Effective from July 1, 2025, the split payment mechanism will no longer apply to companies listed on the FTSE MIB index of the Italian Stock Exchange. This change, included in the recent tax decree approved by the Italian Council of Ministers, entails significant modifications to the VAT relationships between suppliers and such companies.


Article 10 of Decree-Law No. 84/2025, by repealing letter d) of Article 17-ter, paragraph 1-bis of Presidential Decree No. 633/1972, has implemented the provisions of EU Decision No. 1552/2023 and has excluded companies listed on the FTSE MIB index of the Italian Stock Exchange from the scope of the split payment mechanism. The split payment system remains unchanged for transactions carried out with other affected entities, such as Public Administrations and entities covered by Article 17-ter, paragraph 1-bis of Presidential Decree No. 633/1972.

The provision explicitly states that the exclusion applies to transactions for which the invoice is issued from July 1, 2025, regardless of the date the transaction was carried out or the VAT became due. This criterion, already adopted in previous legislative measures and subsequently confirmed by the Italian Revenue Agency’s practice, may generate operational uncertainties during the initial phase, particularly in the case of invoices issued by 30 June but rejected by the Interchange System (SdI) and subsequently re-submitted.

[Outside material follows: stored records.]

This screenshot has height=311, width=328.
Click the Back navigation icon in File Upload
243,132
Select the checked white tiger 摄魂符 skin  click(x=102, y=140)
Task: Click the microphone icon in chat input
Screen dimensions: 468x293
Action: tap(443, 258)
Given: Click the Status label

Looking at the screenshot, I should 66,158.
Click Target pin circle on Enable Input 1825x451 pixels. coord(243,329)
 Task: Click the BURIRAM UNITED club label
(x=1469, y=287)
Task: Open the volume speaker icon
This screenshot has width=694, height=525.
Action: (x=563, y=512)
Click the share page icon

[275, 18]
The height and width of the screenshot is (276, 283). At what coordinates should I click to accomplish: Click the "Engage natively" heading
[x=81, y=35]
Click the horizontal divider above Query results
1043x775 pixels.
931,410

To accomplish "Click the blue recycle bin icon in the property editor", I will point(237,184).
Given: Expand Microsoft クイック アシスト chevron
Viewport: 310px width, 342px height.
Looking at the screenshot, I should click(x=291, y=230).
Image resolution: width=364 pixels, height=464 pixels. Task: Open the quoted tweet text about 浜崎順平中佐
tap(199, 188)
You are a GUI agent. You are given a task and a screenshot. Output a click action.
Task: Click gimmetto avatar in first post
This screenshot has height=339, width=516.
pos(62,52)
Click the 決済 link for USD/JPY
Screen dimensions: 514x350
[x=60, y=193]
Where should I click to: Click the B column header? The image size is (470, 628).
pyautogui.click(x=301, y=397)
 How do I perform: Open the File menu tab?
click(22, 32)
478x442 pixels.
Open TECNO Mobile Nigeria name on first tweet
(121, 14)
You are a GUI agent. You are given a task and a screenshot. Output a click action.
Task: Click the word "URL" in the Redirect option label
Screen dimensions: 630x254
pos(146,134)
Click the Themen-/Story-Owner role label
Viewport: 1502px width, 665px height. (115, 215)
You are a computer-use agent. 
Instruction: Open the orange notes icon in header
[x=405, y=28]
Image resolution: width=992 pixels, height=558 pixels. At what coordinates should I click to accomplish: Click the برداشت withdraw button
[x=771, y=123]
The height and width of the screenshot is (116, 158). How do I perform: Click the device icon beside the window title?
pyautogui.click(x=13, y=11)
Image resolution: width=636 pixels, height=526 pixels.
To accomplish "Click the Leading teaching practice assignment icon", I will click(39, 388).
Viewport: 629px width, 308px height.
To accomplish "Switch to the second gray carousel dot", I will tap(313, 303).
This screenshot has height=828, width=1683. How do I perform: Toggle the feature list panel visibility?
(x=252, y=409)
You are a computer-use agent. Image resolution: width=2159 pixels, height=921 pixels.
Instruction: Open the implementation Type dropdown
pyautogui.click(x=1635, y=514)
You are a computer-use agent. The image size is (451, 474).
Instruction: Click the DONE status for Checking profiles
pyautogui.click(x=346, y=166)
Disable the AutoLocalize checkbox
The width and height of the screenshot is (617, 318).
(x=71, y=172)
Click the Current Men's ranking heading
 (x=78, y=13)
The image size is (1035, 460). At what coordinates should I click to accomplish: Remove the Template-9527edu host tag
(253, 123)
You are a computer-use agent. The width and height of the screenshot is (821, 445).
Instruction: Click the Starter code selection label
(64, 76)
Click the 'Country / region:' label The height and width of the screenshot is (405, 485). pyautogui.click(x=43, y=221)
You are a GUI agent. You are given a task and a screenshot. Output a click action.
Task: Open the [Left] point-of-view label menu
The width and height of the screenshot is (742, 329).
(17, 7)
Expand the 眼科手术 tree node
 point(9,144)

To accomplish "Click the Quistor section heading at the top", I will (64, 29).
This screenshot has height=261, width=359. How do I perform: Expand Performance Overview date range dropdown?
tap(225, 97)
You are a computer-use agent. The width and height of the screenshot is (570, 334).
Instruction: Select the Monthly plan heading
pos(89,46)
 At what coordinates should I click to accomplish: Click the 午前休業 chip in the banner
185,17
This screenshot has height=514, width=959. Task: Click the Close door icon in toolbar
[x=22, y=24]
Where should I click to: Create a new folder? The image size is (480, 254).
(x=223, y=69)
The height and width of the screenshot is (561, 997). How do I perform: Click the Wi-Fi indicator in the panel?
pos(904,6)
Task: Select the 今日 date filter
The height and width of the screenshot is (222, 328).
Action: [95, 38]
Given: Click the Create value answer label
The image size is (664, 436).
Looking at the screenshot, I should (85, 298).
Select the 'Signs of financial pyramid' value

From an operational standpoint, suppliers of listed companies will need to adapt their invoicing procedures by applying VAT under the ordinary regime, except in cases where the reverse charge mechanism applies. Specifically, in practical terms:
  • The supplier or service provider will no longer be required to indicate the value "S" (split payment) in the “VAT collectibility” field of the electronic invoice;
  • The purchaser or client will pay the VAT to the supplier and may deduct it according to the ordinary rules.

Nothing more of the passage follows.